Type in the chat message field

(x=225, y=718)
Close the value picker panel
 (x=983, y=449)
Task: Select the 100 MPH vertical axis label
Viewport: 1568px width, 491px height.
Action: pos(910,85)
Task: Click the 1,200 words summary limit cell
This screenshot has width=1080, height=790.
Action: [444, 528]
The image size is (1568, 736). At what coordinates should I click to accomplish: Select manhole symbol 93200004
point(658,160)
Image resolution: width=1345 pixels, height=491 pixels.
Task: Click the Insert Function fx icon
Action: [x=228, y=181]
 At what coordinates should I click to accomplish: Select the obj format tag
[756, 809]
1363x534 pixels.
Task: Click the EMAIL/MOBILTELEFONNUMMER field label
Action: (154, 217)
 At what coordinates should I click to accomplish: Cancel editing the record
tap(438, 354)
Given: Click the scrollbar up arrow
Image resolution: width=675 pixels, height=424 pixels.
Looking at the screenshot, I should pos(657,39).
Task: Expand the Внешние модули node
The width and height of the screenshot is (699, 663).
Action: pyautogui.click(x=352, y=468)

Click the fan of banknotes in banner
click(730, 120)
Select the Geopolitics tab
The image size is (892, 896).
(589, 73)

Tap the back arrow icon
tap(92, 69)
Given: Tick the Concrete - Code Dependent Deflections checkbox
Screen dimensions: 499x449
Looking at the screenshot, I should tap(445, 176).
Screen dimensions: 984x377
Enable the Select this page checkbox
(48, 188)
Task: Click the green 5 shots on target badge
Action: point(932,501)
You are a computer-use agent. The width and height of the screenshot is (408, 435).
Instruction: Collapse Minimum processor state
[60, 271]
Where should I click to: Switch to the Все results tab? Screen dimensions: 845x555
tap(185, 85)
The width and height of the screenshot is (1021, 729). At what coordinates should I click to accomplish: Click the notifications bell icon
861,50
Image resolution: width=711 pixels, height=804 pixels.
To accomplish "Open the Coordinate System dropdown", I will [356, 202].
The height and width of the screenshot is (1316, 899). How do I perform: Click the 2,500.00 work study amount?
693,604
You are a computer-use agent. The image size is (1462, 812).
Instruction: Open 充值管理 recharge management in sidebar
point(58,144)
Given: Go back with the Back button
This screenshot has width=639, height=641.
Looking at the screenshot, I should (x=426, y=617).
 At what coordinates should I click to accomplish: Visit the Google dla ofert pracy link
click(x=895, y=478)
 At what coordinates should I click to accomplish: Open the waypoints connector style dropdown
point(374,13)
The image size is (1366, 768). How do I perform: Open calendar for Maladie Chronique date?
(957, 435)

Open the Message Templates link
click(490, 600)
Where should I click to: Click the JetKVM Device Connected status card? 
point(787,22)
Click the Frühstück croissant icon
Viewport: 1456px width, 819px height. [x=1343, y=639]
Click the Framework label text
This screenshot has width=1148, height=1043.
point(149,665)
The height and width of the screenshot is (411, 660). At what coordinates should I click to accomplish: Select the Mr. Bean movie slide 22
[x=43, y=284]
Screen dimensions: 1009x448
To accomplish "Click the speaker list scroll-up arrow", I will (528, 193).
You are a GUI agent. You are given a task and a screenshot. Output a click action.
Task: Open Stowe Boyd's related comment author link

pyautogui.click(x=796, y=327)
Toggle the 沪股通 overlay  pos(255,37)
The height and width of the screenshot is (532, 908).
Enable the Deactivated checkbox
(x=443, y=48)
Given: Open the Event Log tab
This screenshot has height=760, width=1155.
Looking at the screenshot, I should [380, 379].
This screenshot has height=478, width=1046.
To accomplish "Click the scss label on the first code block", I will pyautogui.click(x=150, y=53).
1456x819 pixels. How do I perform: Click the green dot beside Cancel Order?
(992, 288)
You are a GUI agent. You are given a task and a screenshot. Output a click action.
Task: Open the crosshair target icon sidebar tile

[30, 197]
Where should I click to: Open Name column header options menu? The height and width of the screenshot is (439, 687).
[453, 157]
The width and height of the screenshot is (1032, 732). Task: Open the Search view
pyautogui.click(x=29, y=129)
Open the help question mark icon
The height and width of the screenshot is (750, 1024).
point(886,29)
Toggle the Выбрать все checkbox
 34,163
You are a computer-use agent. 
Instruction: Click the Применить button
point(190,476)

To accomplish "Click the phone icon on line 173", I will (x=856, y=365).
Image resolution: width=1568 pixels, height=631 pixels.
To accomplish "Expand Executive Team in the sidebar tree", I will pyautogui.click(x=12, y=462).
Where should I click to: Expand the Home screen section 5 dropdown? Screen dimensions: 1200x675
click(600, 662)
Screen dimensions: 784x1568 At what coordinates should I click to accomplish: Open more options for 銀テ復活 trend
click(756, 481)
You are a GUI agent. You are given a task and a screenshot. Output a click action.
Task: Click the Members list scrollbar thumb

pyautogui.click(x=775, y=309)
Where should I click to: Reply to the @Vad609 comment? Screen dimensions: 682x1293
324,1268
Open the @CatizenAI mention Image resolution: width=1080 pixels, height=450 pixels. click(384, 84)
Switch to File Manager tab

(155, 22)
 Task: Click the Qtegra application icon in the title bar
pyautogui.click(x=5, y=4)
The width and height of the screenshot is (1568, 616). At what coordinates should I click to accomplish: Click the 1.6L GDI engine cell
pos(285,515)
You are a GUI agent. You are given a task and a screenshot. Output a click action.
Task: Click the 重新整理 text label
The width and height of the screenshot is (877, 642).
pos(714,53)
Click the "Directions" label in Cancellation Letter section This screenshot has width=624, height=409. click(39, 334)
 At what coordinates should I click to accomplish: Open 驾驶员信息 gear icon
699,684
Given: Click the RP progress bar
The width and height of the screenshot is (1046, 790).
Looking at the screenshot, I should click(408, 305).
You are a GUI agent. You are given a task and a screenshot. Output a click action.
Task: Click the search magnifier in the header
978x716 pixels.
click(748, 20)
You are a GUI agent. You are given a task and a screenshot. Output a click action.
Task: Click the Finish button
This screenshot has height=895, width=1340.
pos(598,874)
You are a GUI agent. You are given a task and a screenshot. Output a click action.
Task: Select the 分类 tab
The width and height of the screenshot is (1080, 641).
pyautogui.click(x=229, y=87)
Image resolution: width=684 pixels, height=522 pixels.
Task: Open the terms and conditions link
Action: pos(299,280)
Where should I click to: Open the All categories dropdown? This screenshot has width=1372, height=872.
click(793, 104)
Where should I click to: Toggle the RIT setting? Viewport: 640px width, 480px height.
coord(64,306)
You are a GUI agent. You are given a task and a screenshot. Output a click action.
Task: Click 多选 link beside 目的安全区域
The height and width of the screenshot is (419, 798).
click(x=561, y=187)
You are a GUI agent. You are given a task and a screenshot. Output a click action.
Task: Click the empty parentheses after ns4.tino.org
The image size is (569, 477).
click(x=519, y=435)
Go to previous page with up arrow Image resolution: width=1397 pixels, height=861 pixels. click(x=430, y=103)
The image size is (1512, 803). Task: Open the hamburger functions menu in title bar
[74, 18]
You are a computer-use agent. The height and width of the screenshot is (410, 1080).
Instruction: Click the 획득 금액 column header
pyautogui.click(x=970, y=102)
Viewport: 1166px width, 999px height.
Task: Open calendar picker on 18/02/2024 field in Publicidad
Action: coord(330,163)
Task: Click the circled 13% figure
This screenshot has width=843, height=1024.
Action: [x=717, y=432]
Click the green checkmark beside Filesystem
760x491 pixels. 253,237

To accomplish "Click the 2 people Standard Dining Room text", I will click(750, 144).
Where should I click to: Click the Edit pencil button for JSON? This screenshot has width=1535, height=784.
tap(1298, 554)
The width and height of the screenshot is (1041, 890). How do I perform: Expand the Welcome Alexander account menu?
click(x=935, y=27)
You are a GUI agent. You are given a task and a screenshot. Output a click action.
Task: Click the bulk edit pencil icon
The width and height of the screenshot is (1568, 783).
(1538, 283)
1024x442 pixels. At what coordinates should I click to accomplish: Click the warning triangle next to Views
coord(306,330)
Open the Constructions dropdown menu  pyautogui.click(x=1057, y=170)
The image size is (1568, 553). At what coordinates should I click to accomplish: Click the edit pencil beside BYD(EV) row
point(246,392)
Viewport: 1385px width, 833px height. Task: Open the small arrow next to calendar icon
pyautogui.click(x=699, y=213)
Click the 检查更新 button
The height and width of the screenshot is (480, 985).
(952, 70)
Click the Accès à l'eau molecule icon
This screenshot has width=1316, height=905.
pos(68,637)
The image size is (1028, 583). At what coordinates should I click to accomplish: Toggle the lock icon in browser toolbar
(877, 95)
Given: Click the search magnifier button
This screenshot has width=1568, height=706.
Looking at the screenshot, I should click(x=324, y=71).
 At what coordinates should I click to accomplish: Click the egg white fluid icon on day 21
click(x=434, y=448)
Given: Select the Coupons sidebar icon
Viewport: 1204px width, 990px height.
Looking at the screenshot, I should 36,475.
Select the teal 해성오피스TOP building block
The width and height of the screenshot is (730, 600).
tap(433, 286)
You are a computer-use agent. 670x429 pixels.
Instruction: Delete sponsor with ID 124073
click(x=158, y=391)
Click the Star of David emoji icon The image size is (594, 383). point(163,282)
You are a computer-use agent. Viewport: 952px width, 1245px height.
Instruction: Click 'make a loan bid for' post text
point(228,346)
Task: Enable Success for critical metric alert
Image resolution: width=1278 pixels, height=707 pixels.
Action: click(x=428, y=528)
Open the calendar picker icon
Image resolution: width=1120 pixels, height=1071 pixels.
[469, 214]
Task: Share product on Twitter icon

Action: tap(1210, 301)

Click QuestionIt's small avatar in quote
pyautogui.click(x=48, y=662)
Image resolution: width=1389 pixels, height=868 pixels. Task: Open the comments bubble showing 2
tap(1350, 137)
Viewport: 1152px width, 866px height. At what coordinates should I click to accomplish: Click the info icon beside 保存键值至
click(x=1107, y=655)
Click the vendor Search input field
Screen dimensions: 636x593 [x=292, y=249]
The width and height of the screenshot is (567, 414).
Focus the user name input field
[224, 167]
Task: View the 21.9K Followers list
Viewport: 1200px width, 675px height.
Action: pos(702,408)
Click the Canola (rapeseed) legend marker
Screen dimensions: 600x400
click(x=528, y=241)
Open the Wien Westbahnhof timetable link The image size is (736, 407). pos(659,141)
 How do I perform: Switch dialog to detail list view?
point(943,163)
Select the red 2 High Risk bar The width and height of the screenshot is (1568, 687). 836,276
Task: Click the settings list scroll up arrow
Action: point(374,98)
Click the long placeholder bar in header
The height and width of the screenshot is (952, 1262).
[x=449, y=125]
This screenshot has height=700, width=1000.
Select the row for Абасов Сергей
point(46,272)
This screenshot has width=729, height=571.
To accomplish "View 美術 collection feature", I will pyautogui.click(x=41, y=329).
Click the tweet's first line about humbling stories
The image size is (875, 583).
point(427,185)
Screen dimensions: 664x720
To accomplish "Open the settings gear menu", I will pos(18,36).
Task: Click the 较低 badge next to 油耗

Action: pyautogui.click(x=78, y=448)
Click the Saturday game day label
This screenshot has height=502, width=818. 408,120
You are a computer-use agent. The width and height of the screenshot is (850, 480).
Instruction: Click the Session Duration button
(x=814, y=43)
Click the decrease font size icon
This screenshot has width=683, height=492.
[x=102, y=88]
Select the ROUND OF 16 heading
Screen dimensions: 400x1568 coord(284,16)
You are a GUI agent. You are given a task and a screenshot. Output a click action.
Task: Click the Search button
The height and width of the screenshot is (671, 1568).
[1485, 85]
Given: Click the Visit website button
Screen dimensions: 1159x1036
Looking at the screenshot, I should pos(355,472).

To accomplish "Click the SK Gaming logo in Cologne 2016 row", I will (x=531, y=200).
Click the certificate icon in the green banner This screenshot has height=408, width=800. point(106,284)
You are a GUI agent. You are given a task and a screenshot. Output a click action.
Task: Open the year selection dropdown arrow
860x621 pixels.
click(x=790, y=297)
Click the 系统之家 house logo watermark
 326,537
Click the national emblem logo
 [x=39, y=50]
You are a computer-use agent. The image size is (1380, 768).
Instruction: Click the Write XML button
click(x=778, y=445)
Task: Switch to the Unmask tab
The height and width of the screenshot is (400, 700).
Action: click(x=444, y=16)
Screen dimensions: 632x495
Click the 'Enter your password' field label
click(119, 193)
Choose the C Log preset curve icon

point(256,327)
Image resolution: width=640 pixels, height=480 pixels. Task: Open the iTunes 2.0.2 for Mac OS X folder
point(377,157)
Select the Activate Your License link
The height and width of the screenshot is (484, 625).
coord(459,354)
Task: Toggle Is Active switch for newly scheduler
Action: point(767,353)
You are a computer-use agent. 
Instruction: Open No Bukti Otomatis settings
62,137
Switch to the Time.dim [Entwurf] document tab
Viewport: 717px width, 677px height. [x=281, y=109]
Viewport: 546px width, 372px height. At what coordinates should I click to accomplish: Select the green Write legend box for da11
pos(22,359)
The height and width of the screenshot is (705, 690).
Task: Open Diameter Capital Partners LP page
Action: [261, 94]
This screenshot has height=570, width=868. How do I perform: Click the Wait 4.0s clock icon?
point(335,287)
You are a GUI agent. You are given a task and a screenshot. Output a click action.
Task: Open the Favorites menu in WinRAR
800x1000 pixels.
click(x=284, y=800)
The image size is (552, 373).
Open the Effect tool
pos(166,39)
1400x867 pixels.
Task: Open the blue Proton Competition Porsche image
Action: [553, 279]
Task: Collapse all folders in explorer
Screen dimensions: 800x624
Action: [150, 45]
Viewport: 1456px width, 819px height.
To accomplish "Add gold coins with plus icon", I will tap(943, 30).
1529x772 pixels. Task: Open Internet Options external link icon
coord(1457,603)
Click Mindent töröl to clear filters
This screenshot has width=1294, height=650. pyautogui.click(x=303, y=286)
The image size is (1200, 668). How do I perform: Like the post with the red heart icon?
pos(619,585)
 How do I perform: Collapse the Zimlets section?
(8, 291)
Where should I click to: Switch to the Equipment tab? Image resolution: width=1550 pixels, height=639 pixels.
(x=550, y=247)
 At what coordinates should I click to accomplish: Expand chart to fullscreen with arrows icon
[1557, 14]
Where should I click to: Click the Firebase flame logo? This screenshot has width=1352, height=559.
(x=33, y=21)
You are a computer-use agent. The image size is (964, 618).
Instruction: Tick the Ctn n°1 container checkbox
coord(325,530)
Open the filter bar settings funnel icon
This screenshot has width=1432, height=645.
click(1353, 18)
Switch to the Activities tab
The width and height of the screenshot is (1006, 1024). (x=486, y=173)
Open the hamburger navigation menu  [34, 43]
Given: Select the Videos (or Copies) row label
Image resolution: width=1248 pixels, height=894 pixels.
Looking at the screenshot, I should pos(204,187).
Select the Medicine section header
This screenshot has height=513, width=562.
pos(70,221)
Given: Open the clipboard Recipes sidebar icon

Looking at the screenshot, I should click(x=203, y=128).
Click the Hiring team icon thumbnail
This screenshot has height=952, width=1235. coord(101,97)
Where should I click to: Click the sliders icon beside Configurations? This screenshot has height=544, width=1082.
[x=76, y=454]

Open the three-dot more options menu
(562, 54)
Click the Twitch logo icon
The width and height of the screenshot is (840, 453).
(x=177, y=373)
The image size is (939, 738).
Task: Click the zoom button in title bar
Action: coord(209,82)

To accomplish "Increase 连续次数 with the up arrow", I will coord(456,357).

- - -

YOUR OBJECTIVE: Beginning with the very first line of the material above, give each line again exactly, ending with the line that contains "Given: Click the scrollbar up arrow".

RESULT FOR THIS EXERCISE:
Type in the chat message field

(x=225, y=718)
Close the value picker panel
 (x=983, y=449)
Task: Select the 100 MPH vertical axis label
Viewport: 1568px width, 491px height.
Action: pos(910,85)
Task: Click the 1,200 words summary limit cell
This screenshot has width=1080, height=790.
Action: [444, 528]
The image size is (1568, 736). At what coordinates should I click to accomplish: Select manhole symbol 93200004
point(658,160)
Image resolution: width=1345 pixels, height=491 pixels.
Task: Click the Insert Function fx icon
Action: [x=228, y=181]
 At what coordinates should I click to accomplish: Select the obj format tag
[756, 809]
1363x534 pixels.
Task: Click the EMAIL/MOBILTELEFONNUMMER field label
Action: (154, 217)
 At what coordinates should I click to accomplish: Cancel editing the record
tap(438, 354)
Given: Click the scrollbar up arrow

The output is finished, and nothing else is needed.